Print the data below exactly, but only the lines from the one containing "Zásady ochrany osobních údajů (257, 2338)" down to the one containing "Lire la suite", inclusive.

-.-.-

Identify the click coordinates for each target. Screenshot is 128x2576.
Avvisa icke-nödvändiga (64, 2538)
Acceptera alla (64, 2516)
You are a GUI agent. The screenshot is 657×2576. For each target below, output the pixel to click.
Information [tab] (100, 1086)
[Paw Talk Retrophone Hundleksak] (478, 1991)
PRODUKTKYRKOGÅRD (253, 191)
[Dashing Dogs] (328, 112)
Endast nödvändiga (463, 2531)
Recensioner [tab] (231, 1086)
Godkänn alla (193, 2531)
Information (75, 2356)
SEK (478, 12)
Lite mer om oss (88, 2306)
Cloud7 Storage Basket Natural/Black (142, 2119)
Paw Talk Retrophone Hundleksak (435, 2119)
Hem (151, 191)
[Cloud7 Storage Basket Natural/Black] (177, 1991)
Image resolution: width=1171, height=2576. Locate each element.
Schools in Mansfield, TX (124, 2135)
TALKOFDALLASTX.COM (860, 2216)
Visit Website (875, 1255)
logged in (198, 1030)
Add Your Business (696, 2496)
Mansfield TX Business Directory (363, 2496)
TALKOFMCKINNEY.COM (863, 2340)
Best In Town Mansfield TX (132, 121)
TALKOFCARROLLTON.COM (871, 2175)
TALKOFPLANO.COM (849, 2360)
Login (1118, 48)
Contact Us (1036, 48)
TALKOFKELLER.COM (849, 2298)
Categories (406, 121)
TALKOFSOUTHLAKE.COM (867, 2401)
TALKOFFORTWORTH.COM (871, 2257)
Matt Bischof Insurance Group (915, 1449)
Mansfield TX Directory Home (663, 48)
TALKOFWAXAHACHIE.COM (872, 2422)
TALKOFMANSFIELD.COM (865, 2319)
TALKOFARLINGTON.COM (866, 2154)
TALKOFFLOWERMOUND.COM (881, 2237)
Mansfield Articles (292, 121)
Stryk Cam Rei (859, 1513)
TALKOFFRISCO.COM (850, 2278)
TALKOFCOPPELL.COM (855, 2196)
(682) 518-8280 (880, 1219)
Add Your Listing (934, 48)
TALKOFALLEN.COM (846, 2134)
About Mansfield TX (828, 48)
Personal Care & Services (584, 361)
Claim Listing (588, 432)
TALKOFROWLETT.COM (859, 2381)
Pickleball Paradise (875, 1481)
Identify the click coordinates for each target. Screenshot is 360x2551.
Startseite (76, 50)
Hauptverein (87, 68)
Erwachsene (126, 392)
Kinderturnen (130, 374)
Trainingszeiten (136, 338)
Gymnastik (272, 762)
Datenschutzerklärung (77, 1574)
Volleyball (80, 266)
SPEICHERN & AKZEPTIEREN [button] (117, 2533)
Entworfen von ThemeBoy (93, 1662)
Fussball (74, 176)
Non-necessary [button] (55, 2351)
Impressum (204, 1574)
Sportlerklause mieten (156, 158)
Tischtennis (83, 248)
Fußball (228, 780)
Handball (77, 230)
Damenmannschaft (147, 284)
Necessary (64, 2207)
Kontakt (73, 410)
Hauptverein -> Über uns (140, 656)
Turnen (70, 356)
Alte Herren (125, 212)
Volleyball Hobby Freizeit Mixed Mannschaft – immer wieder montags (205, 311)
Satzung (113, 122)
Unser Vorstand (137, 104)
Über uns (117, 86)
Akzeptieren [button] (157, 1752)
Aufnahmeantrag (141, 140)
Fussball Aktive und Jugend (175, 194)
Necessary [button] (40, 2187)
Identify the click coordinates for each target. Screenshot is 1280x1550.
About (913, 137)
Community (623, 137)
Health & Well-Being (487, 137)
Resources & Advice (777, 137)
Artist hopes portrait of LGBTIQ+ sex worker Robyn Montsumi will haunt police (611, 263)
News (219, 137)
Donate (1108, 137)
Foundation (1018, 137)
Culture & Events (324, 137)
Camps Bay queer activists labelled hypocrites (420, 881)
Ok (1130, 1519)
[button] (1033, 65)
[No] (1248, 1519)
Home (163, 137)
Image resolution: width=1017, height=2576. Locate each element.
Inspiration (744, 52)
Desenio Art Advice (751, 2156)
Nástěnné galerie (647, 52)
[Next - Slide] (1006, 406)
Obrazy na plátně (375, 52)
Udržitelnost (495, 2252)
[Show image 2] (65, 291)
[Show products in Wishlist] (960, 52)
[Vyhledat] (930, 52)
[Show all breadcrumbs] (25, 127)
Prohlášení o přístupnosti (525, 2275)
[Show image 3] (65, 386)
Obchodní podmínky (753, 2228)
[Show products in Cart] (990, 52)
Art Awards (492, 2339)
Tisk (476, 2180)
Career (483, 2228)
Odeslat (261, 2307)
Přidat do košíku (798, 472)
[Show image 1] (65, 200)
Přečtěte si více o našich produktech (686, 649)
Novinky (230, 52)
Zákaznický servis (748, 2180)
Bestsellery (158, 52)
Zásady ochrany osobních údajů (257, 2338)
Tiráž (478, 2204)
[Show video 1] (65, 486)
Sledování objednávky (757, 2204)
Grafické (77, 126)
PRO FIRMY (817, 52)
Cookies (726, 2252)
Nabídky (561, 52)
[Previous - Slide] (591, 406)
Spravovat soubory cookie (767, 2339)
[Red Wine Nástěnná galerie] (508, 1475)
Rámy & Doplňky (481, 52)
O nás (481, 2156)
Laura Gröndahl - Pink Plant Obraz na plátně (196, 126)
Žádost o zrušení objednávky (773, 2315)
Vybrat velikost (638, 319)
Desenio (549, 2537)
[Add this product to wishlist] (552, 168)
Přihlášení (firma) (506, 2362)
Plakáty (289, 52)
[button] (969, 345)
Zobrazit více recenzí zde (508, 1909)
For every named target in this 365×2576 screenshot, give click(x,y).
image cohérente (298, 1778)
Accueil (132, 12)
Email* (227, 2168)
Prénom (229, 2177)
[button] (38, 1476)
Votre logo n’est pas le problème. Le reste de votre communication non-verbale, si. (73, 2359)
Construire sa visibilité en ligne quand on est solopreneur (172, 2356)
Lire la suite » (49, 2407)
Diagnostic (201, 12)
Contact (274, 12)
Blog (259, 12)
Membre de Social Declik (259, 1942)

-.-.-

*EXERCISE RESULT*.
Zásady ochrany osobních údajů (257, 2338)
Tiráž (478, 2204)
[Show video 1] (65, 486)
Sledování objednávky (757, 2204)
Grafické (77, 126)
PRO FIRMY (817, 52)
Cookies (726, 2252)
Nabídky (561, 52)
[Previous - Slide] (591, 406)
Spravovat soubory cookie (767, 2339)
[Red Wine Nástěnná galerie] (508, 1475)
Rámy & Doplňky (481, 52)
O nás (481, 2156)
Laura Gröndahl - Pink Plant Obraz na plátně (196, 126)
Žádost o zrušení objednávky (773, 2315)
Vybrat velikost (638, 319)
Desenio (549, 2537)
[Add this product to wishlist] (552, 168)
Přihlášení (firma) (506, 2362)
Plakáty (289, 52)
[button] (969, 345)
Zobrazit více recenzí zde (508, 1909)
For every named target in this 365×2576 screenshot, give click(x,y).
image cohérente (298, 1778)
Accueil (132, 12)
Email* (227, 2168)
Prénom (229, 2177)
[button] (38, 1476)
Votre logo n’est pas le problème. Le reste de votre communication non-verbale, si. (73, 2359)
Construire sa visibilité en ligne quand on est solopreneur (172, 2356)
Lire la suite » (49, 2407)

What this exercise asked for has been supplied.